Première rencontre des gens de moto avec la SAAQ
Publié le 21 mars 2024
La première rencontre entre le monde de la moto et ce qui allait un jour devenir la Société de l’assurance automobile du Québec (SAAQ) déboucha sur une relation précaire qui ne présageait rien de bon.
Ce jeudi 2 juin 1977, quatre hommes partent en voiture de Montréal, au petit matin, en direction de l’Édifice de l’Assemblée nationale à Québec. Liés par leurs intérêts du monde de la moto, ils vont défendre un mémoire présenté à Lise Payette (1931-2018).
Payette, écrivaine et ancienne animatrice de télévision et de radio, agit alors à titre de ministre des Consommateurs, Coopératives et Institutions financières. Élue l’année précédente dans le Gouvernement de René Lévesque, elle a pour mandat de mettre sur pieds un régime québécois d’assurance automobile sans égard à la responsabilité communément appelé « no-fault ». Payette, au sommet de sa popularité, n’a aucune expérience ou expertise en matière d’assurance, mais elle dispose d’une importante notoriété. Elle a été la force dirigeante du Concours du plus bel homme du Canada…
Jean Bertrand, directeur de l’Association des marchands de motos du Québec (AMMQ), lui expose le mémoire avec sa voix d’annonceur.

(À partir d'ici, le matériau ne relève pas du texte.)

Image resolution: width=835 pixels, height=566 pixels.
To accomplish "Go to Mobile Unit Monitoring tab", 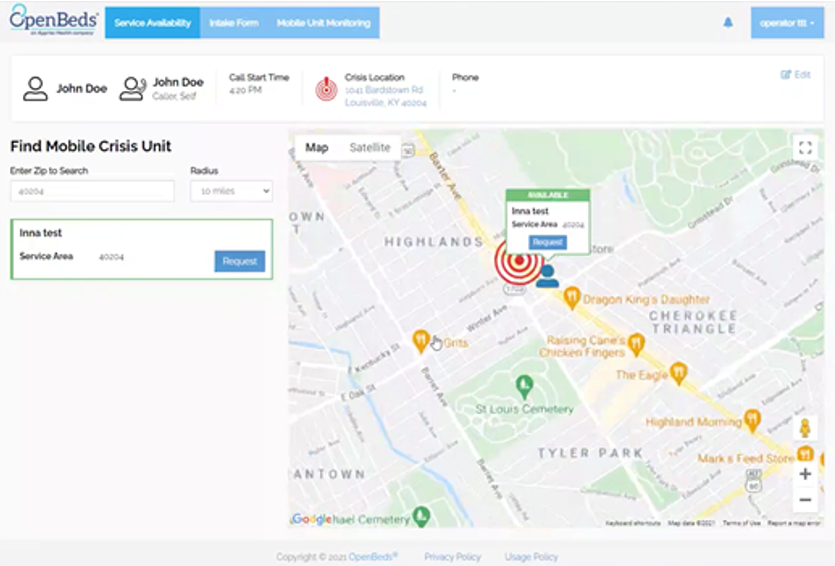I will (323, 23).
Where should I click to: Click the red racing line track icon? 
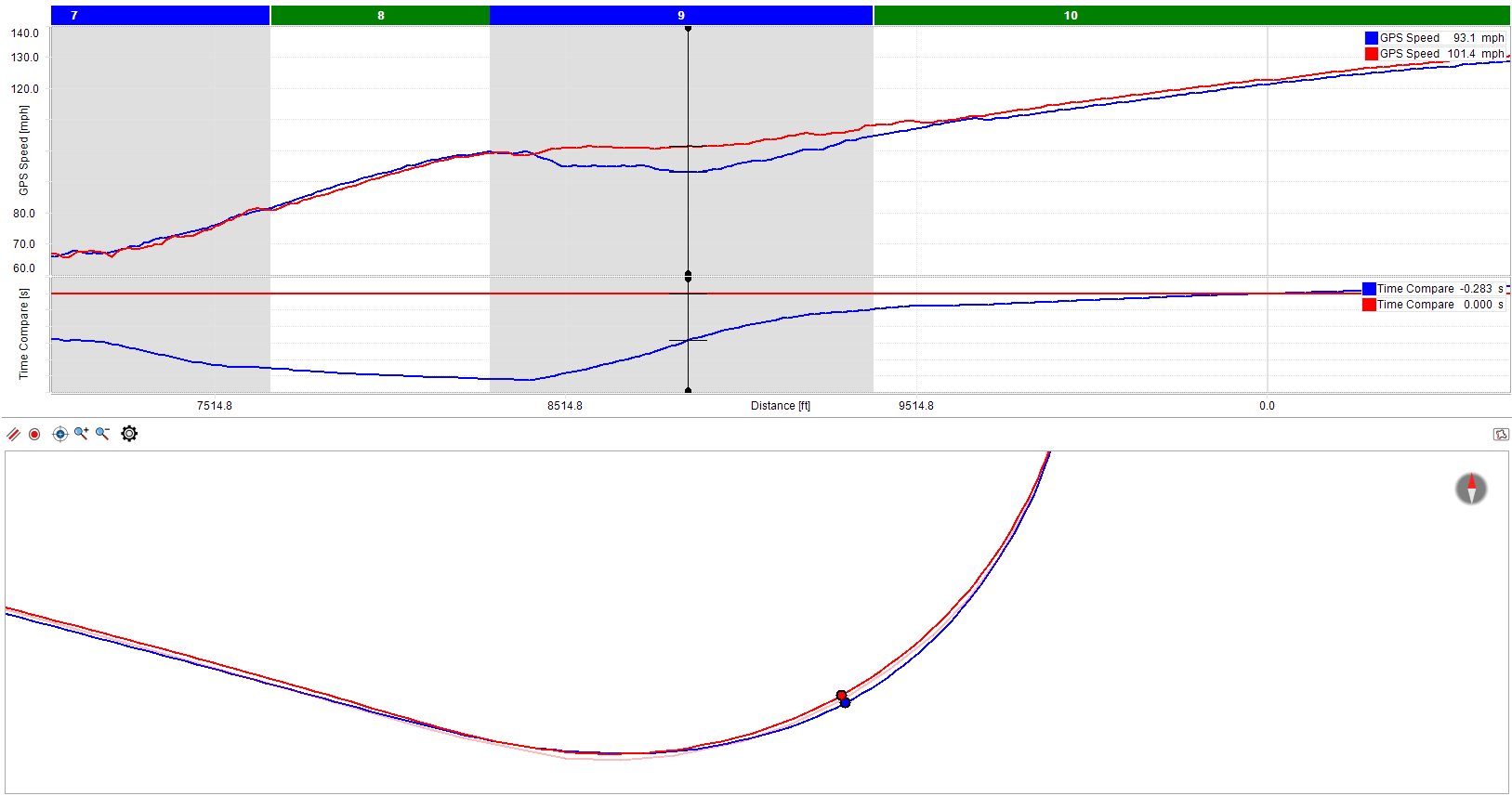click(x=13, y=434)
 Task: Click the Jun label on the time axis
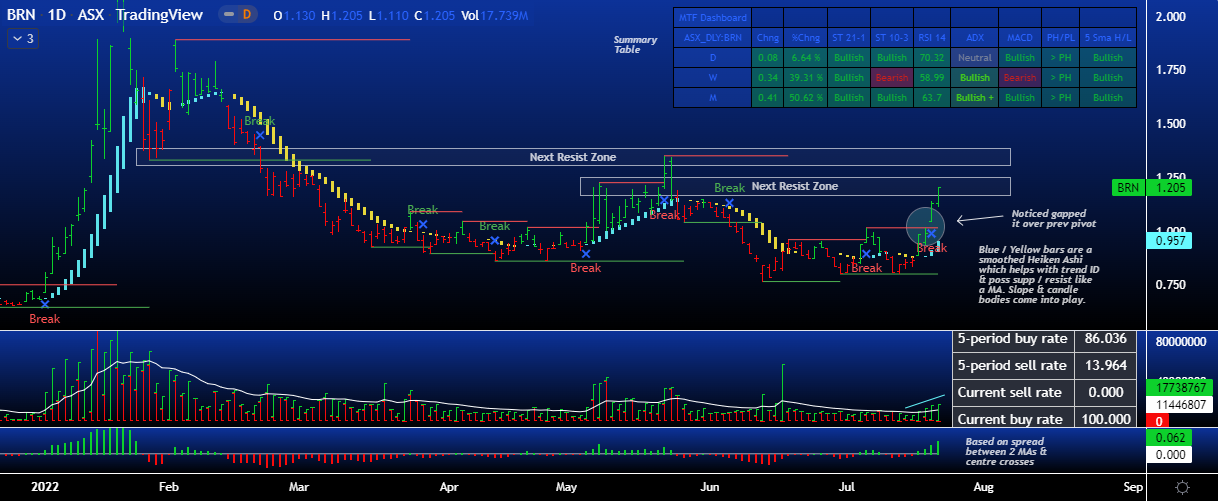point(710,487)
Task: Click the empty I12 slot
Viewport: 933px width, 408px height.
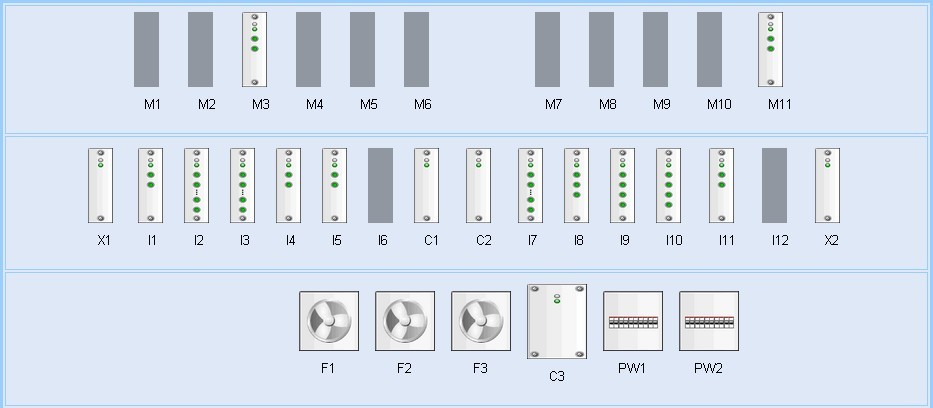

Il explique que le système proposé devrait idéalement tenir compte de la vulnérabilité des motocyclistes dans la tarification des primes. Un partage à parts égales des coûts entre les automobilistes et motocyclistes ne serait pas équitable. Ce que plusieurs autres juridictions ont compris en choisissant de ne pas inclure la moto dans ce système.
Ce à quoi Payette réagit avec une série d’affirmations exprimées sous forme de questions : « La moto n’est-elle pas un sport dangereux ? Comment une société comme la nôtre peut-elle laisser des engins aussi puissants entre les mains des jeunes ? La sensation de liberté qu’on éprouve sur une moto n’incite-t-elle pas le conducteur à se foutre des limites de vitesse ? ». Celle qui exigera qu’on l’appelle la ministre et non plus le ministre, venait d’annoncer la couleur de l’atout pour le reste de la partie qui allait se jouer sur les prochaines décennies.
Payette conclut la rencontre par cette déclaration maternante : « Je suis sincère. J’espère que vos ventes n’augmenteront pas trop. » Payette n’avait sans doute pas encore lu ou reçu le mémo concernant les effets de la vague déferlante des baby-boomers. Le parc de 41 016 motos immatriculées au Québec en 1970 allait passer à 119 523 en 1983. Une augmentation de 291 %, sans compter l’arrivée inattendue de 34 517 cyclomoteurs.
Ironie du sort, Payette sera responsable du changement de la devise inscrite sur les plaques d’immatriculation ; « LA BELLE PROVINCE » deviendra « Je me souviens ».